Segment Start: Exercise data

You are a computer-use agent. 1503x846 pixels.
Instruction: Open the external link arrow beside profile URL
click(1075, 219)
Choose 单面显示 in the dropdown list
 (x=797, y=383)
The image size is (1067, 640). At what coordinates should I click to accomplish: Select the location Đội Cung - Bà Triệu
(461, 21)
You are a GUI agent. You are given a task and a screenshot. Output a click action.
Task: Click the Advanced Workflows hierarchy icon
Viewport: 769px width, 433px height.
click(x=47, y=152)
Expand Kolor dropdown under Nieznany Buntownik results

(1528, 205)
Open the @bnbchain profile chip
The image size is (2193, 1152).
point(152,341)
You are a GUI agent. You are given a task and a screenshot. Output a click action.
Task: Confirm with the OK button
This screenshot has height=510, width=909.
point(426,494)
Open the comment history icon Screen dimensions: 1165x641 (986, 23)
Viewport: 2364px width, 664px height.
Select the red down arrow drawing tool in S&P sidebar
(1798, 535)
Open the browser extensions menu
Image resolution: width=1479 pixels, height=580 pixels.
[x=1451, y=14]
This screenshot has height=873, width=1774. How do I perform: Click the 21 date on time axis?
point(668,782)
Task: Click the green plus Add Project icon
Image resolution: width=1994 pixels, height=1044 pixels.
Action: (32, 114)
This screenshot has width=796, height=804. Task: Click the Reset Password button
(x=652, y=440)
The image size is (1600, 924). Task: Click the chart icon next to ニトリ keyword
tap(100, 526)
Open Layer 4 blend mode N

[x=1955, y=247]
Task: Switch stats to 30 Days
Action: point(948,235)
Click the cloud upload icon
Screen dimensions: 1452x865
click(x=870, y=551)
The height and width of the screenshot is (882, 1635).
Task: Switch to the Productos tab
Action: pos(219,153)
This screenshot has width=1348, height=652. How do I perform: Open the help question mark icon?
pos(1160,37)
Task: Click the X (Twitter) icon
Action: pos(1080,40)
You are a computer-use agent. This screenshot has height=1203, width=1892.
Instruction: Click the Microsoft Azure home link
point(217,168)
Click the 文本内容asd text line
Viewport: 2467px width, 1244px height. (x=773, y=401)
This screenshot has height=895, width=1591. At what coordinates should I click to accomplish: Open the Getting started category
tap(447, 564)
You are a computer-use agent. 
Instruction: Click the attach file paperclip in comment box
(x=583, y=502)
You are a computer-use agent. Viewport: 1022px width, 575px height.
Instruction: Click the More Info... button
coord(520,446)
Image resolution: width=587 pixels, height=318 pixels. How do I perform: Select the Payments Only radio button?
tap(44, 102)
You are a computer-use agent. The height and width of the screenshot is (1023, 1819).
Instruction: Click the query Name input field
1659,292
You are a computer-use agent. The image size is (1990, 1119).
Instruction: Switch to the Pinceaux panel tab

Segment End: Exercise data

_Goal of the exercise_
Every line in the records has to be written out again exactly.

_Answer box_
You are a computer-use agent. 1503x846 pixels.
Instruction: Open the external link arrow beside profile URL
click(1075, 219)
Choose 单面显示 in the dropdown list
 (x=797, y=383)
The image size is (1067, 640). At what coordinates should I click to accomplish: Select the location Đội Cung - Bà Triệu
(461, 21)
You are a GUI agent. You are given a task and a screenshot. Output a click action.
Task: Click the Advanced Workflows hierarchy icon
Viewport: 769px width, 433px height.
click(x=47, y=152)
Expand Kolor dropdown under Nieznany Buntownik results

(1528, 205)
Open the @bnbchain profile chip
The image size is (2193, 1152).
point(152,341)
You are a GUI agent. You are given a task and a screenshot. Output a click action.
Task: Confirm with the OK button
This screenshot has height=510, width=909.
point(426,494)
Open the comment history icon Screen dimensions: 1165x641 (986, 23)
Viewport: 2364px width, 664px height.
Select the red down arrow drawing tool in S&P sidebar
(1798, 535)
Open the browser extensions menu
Image resolution: width=1479 pixels, height=580 pixels.
[x=1451, y=14]
This screenshot has height=873, width=1774. How do I perform: Click the 21 date on time axis?
point(668,782)
Task: Click the green plus Add Project icon
Image resolution: width=1994 pixels, height=1044 pixels.
Action: (32, 114)
This screenshot has width=796, height=804. Task: Click the Reset Password button
(x=652, y=440)
The image size is (1600, 924). Task: Click the chart icon next to ニトリ keyword
tap(100, 526)
Open Layer 4 blend mode N

[x=1955, y=247]
Task: Switch stats to 30 Days
Action: point(948,235)
Click the cloud upload icon
Screen dimensions: 1452x865
click(x=870, y=551)
The height and width of the screenshot is (882, 1635).
Task: Switch to the Productos tab
Action: pos(219,153)
This screenshot has width=1348, height=652. How do I perform: Open the help question mark icon?
pos(1160,37)
Task: Click the X (Twitter) icon
Action: pos(1080,40)
You are a computer-use agent. This screenshot has height=1203, width=1892.
Instruction: Click the Microsoft Azure home link
point(217,168)
Click the 文本内容asd text line
Viewport: 2467px width, 1244px height. (x=773, y=401)
This screenshot has height=895, width=1591. At what coordinates should I click to accomplish: Open the Getting started category
tap(447, 564)
You are a computer-use agent. 
Instruction: Click the attach file paperclip in comment box
(x=583, y=502)
You are a computer-use agent. Viewport: 1022px width, 575px height.
Instruction: Click the More Info... button
coord(520,446)
Image resolution: width=587 pixels, height=318 pixels. How do I perform: Select the Payments Only radio button?
tap(44, 102)
You are a computer-use agent. The height and width of the screenshot is (1023, 1819).
Instruction: Click the query Name input field
1659,292
You are a computer-use agent. The image size is (1990, 1119).
Instruction: Switch to the Pinceaux panel tab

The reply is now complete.